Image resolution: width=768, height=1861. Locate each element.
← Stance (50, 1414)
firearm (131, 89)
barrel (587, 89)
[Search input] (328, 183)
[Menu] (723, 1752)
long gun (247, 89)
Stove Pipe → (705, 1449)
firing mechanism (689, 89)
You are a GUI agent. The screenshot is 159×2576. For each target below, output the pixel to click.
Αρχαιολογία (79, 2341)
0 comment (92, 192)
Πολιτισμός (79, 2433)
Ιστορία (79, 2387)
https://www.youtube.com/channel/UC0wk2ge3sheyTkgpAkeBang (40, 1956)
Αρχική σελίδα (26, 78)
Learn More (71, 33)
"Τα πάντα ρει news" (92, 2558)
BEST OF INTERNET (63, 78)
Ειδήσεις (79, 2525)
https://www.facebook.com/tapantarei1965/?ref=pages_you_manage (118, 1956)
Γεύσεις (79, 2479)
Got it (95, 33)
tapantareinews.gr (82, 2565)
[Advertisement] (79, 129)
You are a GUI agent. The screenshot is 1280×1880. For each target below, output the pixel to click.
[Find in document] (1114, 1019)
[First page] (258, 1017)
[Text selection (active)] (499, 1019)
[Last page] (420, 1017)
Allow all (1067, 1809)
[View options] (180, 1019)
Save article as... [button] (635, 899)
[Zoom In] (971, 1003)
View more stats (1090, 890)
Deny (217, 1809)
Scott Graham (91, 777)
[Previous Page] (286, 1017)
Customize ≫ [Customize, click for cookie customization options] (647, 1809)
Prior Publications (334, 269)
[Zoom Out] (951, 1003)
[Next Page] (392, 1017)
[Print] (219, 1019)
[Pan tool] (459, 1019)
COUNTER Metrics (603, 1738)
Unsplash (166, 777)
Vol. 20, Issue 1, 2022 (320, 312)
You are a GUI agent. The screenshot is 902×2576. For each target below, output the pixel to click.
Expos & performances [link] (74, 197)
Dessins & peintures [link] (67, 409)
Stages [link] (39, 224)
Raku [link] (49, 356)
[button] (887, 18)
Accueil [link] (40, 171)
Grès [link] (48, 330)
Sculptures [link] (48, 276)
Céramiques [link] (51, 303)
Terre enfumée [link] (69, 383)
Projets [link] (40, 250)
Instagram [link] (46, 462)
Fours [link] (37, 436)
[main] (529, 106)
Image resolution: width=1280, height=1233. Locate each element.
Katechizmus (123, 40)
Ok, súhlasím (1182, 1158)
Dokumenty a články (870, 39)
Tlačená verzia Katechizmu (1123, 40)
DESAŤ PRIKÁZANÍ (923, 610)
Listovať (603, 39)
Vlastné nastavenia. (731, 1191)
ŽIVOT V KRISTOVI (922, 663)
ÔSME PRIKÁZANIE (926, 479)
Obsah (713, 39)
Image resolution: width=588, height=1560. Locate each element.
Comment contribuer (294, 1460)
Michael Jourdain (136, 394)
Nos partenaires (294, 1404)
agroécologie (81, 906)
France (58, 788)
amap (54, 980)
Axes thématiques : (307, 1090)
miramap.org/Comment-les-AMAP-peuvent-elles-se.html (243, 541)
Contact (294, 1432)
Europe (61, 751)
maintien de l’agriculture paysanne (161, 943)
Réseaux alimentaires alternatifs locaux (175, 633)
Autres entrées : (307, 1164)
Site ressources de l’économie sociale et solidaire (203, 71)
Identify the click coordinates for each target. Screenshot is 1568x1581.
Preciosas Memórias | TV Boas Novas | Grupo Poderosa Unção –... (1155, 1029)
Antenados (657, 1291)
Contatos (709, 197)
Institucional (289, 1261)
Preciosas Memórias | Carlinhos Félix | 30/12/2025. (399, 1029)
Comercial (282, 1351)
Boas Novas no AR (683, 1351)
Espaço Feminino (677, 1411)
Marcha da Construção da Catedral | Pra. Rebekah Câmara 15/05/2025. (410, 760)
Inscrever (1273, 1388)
::::
- **Your objective**:
Present the lines from the first one through the line holding "Vol. 20, Issue 1, 2022 (320, 312)", inclusive, as a Markdown table with a Row column giving each line's number and a Line column giving the line itself. Leave out any blank lines.

- **Solution for this exercise**:
| Row | Line |
|---|---|
| 1 | Image resolution: width=768, height=1861. Locate each element. |
| 2 | ← Stance (50, 1414) |
| 3 | firearm (131, 89) |
| 4 | barrel (587, 89) |
| 5 | [Search input] (328, 183) |
| 6 | [Menu] (723, 1752) |
| 7 | long gun (247, 89) |
| 8 | Stove Pipe → (705, 1449) |
| 9 | firing mechanism (689, 89) |
| 10 | You are a GUI agent. The screenshot is 159×2576. For each target below, output the pixel to click. |
| 11 | Αρχαιολογία (79, 2341) |
| 12 | 0 comment (92, 192) |
| 13 | Πολιτισμός (79, 2433) |
| 14 | Ιστορία (79, 2387) |
| 15 | https://www.youtube.com/channel/UC0wk2ge3sheyTkgpAkeBang (40, 1956) |
| 16 | Αρχική σελίδα (26, 78) |
| 17 | Learn More (71, 33) |
| 18 | "Τα πάντα ρει news" (92, 2558) |
| 19 | BEST OF INTERNET (63, 78) |
| 20 | Ειδήσεις (79, 2525) |
| 21 | https://www.facebook.com/tapantarei1965/?ref=pages_you_manage (118, 1956) |
| 22 | Γεύσεις (79, 2479) |
| 23 | Got it (95, 33) |
| 24 | tapantareinews.gr (82, 2565) |
| 25 | [Advertisement] (79, 129) |
| 26 | You are a GUI agent. The screenshot is 1280×1880. For each target below, output the pixel to click. |
| 27 | [Find in document] (1114, 1019) |
| 28 | [First page] (258, 1017) |
| 29 | [Text selection (active)] (499, 1019) |
| 30 | [Last page] (420, 1017) |
| 31 | Allow all (1067, 1809) |
| 32 | [View options] (180, 1019) |
| 33 | Save article as... [button] (635, 899) |
| 34 | [Zoom In] (971, 1003) |
| 35 | View more stats (1090, 890) |
| 36 | Deny (217, 1809) |
| 37 | Scott Graham (91, 777) |
| 38 | [Previous Page] (286, 1017) |
| 39 | Customize ≫ [Customize, click for cookie customization options] (647, 1809) |
| 40 | Prior Publications (334, 269) |
| 41 | [Zoom Out] (951, 1003) |
| 42 | [Next Page] (392, 1017) |
| 43 | [Print] (219, 1019) |
| 44 | [Pan tool] (459, 1019) |
| 45 | COUNTER Metrics (603, 1738) |
| 46 | Unsplash (166, 777) |
| 47 | Vol. 20, Issue 1, 2022 (320, 312) |